Urine samples were collected using metabolic cages (Tecniplast, Buguggiate, Italy) for 18 h a day before euthanasia. To obtain the analyzable volume, urine samples pulled from two mice were transferred to Eppendorf tubes and kept frozen at −80 °C.
Euthanasia by CO2 was carried out on the 29th day after the first administration of CCL4. All animals were autopsied. The liver was excised and weighted, and the mass index (percentage ratio of liver mass to body weight) was calculated. Liver samples were transferred to Eppendorf tubes, immediately frozen in liquid nitrogen, and kept frozen at −80 °C for further analysis. The rest were histologically examined after routine histological preparation (dehydration, impregnation with paraffin, cutting into sections, staining with hematoxylin and eosin). Evaluation of liver steatosis was carried out microscopically in 10 fields (×200) per slide by a semi-quantitative method (in points): 0—no changes, 1—up to 30% of hepatocytes contain lipid vacuoles in the cytoplasm, 2—30–60% of cells are changed, 3—more than 60% of cells are changed. The mean steatosis index was calculated per animal and onward per group.
No deterioration in the condition of the nature-derived compound-treated animals was detected, which may indicate the absence of a pronounced toxic effect of the compositions in the current model.
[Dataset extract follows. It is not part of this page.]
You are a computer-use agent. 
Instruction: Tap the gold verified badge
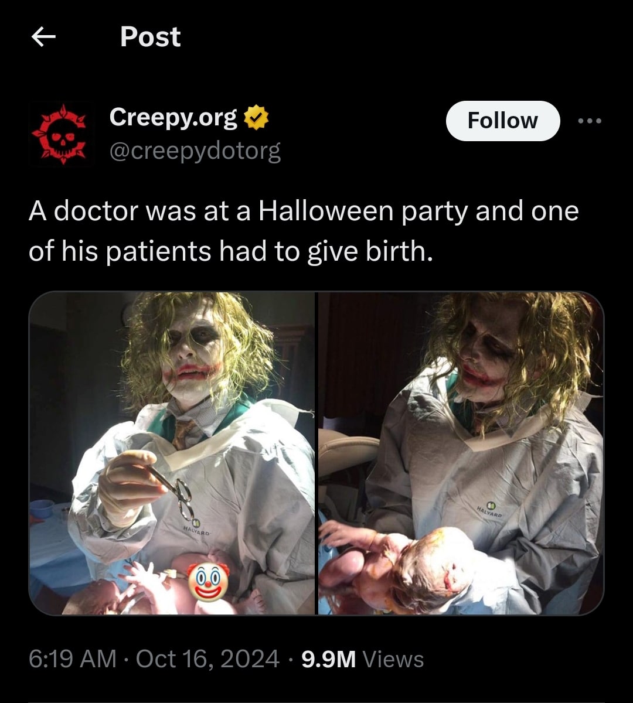257,118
4.4. MTT Colorimetric Assay

The MTT colorimetric assay was used to determine the cell cytotoxicity and hepatoprotective activity of multicomponent mixtures of polyphenolic compounds on HepG2 hepatocyte cell cultures. The HepG2 was obtained from the ATCC cell bank (HB-8065). Cells were cultured in DMEM (PanEco company, Moscow, Russia) supplemented with 10% fetal bovine serum (Thermo Fisher Scientific, Waltham, MA, USA), 2 mM L-glutamine (Thermo Fisher Scientific, USA), 100 U/mL penicillin (Sigma, Berlin, Germany), and 100 μg/mL streptomycin (Sigma, Germany). Incubation was carried out at 37 °C in 5% CO2. In order to determine the hepatoprotective activity of the multicomponent mixtures, HepG2 cells were incubated (5 × 103 cells/well; 96-well plates, for 24 h) with 1 mmol CCl4 (LenReactiv, Saint Petersburg, Russia) in 0.15% DMSO for inducing apoptosis [43]. After 24 h incubation, cell cultures were washed twice with a PBS buffer. Next, potential hepatoprotectors were added at an initial concentration of each drug per well of 1 mg/mL, with a dilution step of 1/2, and incubated for 24 h. Cell cultures were washed in a PBS buffer and 20 μL of MTT (Sigma, Germany) was added to each well and incubated for another 2 h. After incubation, the medium was removed from the plates and 100 μL of DMSO was added to each well to dissolve the formed formazan crystals. Cell viability was identified by measuring the optical density with an ELISA reader (Tecan Infinite M200 PRO, Mannedorf, Switzerland) at 630 nm.

4.5. Proteomic Analysis

4.5.1. Urine Sample Preparation

Urine samples were denatured and reduced by incubation with 8 M urea, 0.1 M dithiothreitol, and 100 mM Tris × HCl (pH 8.0, +37 °C, 30 min). Next, the proteins were alkylated by a 30 min incubation in the dark with 55 mM iodoacetamide. Protein concentration was measured using the Bradford method. For trypsinolysis, the samples were diluted with 100 mM Tris × HCL (pH 8.0) until <1 M urea; L-(tosylamido-2-phenyl) ethyl chloromethyl ketone (TPCK)-treated trypsin (Worthington) was added at a 25:1 (protein:enzyme, w/w) ratio; and the samples were incubated for 16 h at 37 °C. The reaction was quenched by acidifying the samples with formic acid (FA) to a final concentration of 1.0% (pH ≤ 2). The resulting peptides were purified by solid-phase extraction on C18 cartridges (Oasis, Waters, San Antonio, TX, USA), then lyophilized and dissolved for analysis in 0.1% formic acid.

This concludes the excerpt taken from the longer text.